Unfortunately it does not handle a discarded result to the zero register:
1:
ldaxp xzr, x1, [x0]
add x2, x1, #0x1
stlxp w3, xzr, x2, [x0]
cbnz w3, 1b
That just loops forever as it is mangled into:
+0 L4 @0x0000fffd6f51f6a0 c87f841f ldaxp (%x0)[16byte] -> %xzr %x1
+4 m4 @0x0000fffd6f51f310 f9000b82 str %x2 -> +0x10(%x28)[8byte]
+8 m4 @0x0000fffd6f51f3d8 a90aff80 stp %x0 %xzr -> +0xa8(%x28)[16byte]
+12 m4 @0x0000fffd6f51f470 d2800102 movz $0x0000000000000008 lsl $0x0000000000000000 -> %x2
+16 m4 @0x0000fffd6f51f5a0 a90b8b81 stp %x1 %x2 -> +0xb8(%x28)[16byte]
+20 m4 @0x0000fffd6f51f620 f9400b82 ldr +0x10(%x28)[8byte] -> %x2
+220 L3 @0x0000fffd6f51fc80 91000422 add %x1 $0x0001 lsl $0x00 -> %x2
+224 m4 @0x0000fffd6f51f720 f9000781 str %x1 -> +0x08(%x28)[8byte]
+228 m4 @0x0000fffd6f51f7a0 f9001384 str %x4 -> +0x20(%x28)[8byte]
+232 m4 @0x0000fffd6f51f820 f9001785 str %x5 -> +0x28(%x28)[8byte]
+236 m4 @0x0000fffd6f51f8e8 f9405781 ldr +0xa8(%x28)[8byte] -> %x1
+240 m4 @0x0000fffd6f51f968 cb216003 sub %x0 %x1 uxtx $0x0000000000000000 -> %x3
+244 m4 @0x0000fffd6f51f9e8 b5000003 cbnz @0x0000fffd6f51ded8[8byte] %x3
+248 m4 @0x0000fffd6f51fa68 f9406381 ldr +0xc0(%x28)[8byte] -> %x1
+252 m4 @0x0000fffd6f51fb30 d1002023 sub %x1 $0x0000000000000008 lsl $0x0000000000000000 -> %x3
+256 m4 @0x0000fffd6f51e0b8 b5000003 cbnz @0x0000fffd6f51ded8[8byte] %x3
+260 m4 @0x0000fffd6f51b7e8 f9405b81 ldr +0xb0(%x28)[8byte] -> %x1 <===== loads the stored xzr
+264 m4 @0x0000fffd6f51ae40 f9405f84 ldr +0xb8(%x28)[8byte] -> %x4
+268 m4 @0x0000fffd6f51b630 c87f9403 ldaxp (%x0)[16byte] -> %x3 %x5 <===== loads an actual maybe non-zero value
+272 m4 @0x0000fffd6f51add8 cb216063 sub %x3 %x1 uxtx $0x0000000000000000 -> %x3 <==== likely to not be the same
+276 m4 @0x0000fffd6f51e188 b5000003 cbnz @0x0000fffd6f51ded8[8byte] %x3
+280 m4 @0x0000fffd6f51e120 cb2460a3 sub %x5 %x4 uxtx $0x0000000000000000 -> %x3
+284 m4 @0x0000fffd6f51e3d8 b5000003 cbnz @0x0000fffd6f51ded8[8byte] %x3
+288 L3 @0x0000fffd6f51dc30 c823881f stlxp %xzr %x2 -> (%x0)[16byte] %w3
+292 m4 @0x0000fffd6f51b930 14000000 b @0x0000fffd6f51bfd0[8byte]
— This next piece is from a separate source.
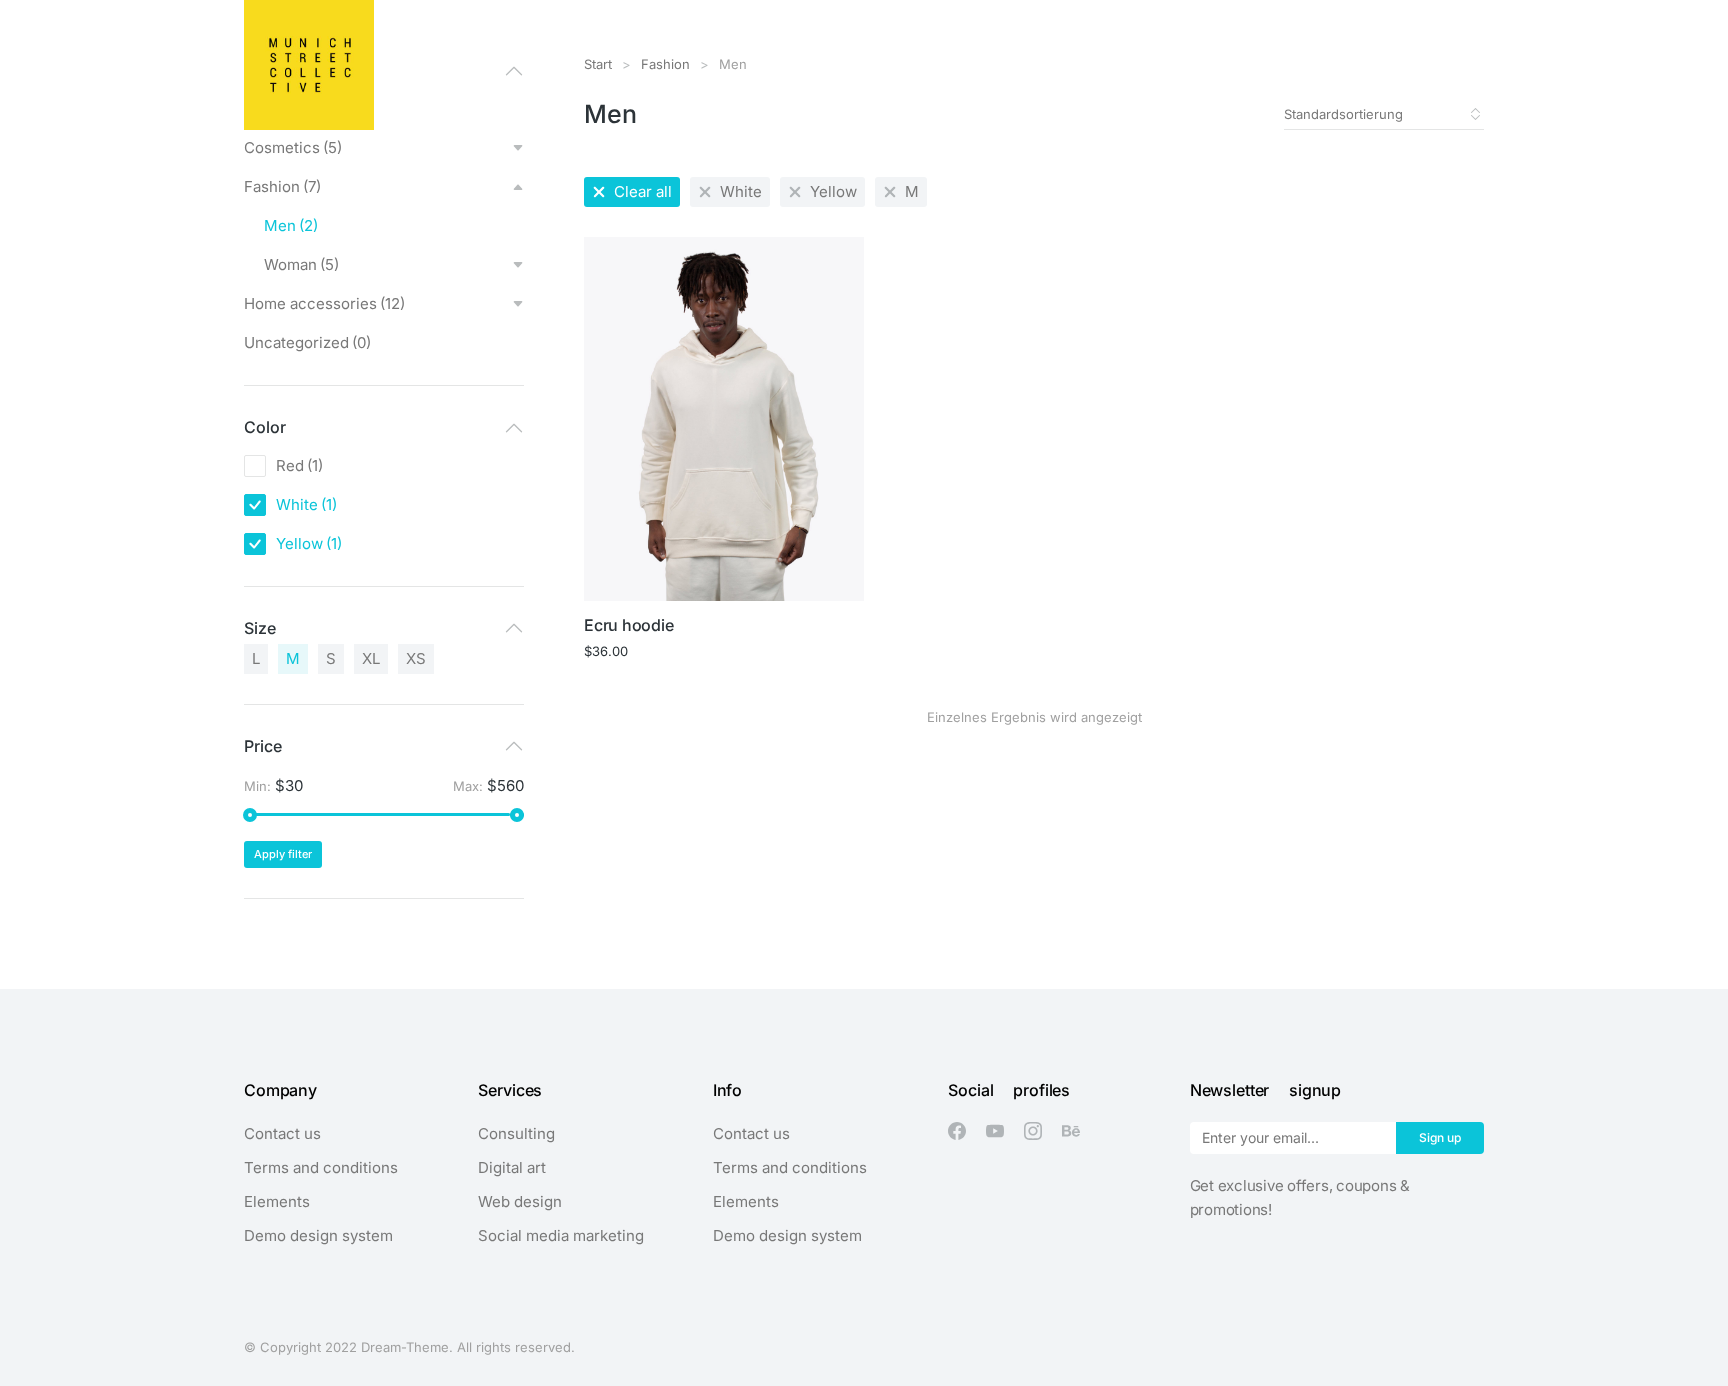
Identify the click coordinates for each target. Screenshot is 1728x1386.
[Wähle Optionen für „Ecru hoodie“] (847, 584)
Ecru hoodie (628, 625)
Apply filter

+296 m4 @0x0000fffd6f51ded8 14000000 <label>
+296 m4 @0x0000fffd6f51ac30 d503305f clrex $0x0000000000000000
+300 m3 @0x0000fffd6f51c4a8 c823881f stlxp %xzr %x2 -> (%x0)[16byte] %w3
+304 m4 @0x0000fffd6f51bfd0 d503305f <label>
+304 m4 @0x0000fffd6f51ce30 f9400781 ldr +0x08(%x28)[8byte] -> %x1
+308 m4 @0x0000fffd6f51d040 f9401384 ldr +0x20(%x28)[8byte] -> %x4
+312 m4 @0x0000fffd6f51dae0 f9401785 ldr +0x28(%x28)[8byte] -> %x5
+316 L3 @0x0000fffd6f51d208 35ffffa3 cbnz $0x0000ffffaf4756d8 %w3
+320 L4 @0x0000fffd6f51f290 14000000 b $0x0000ffffaf4756e8
We need to add special-casing of xzr
as an exclusive load target register.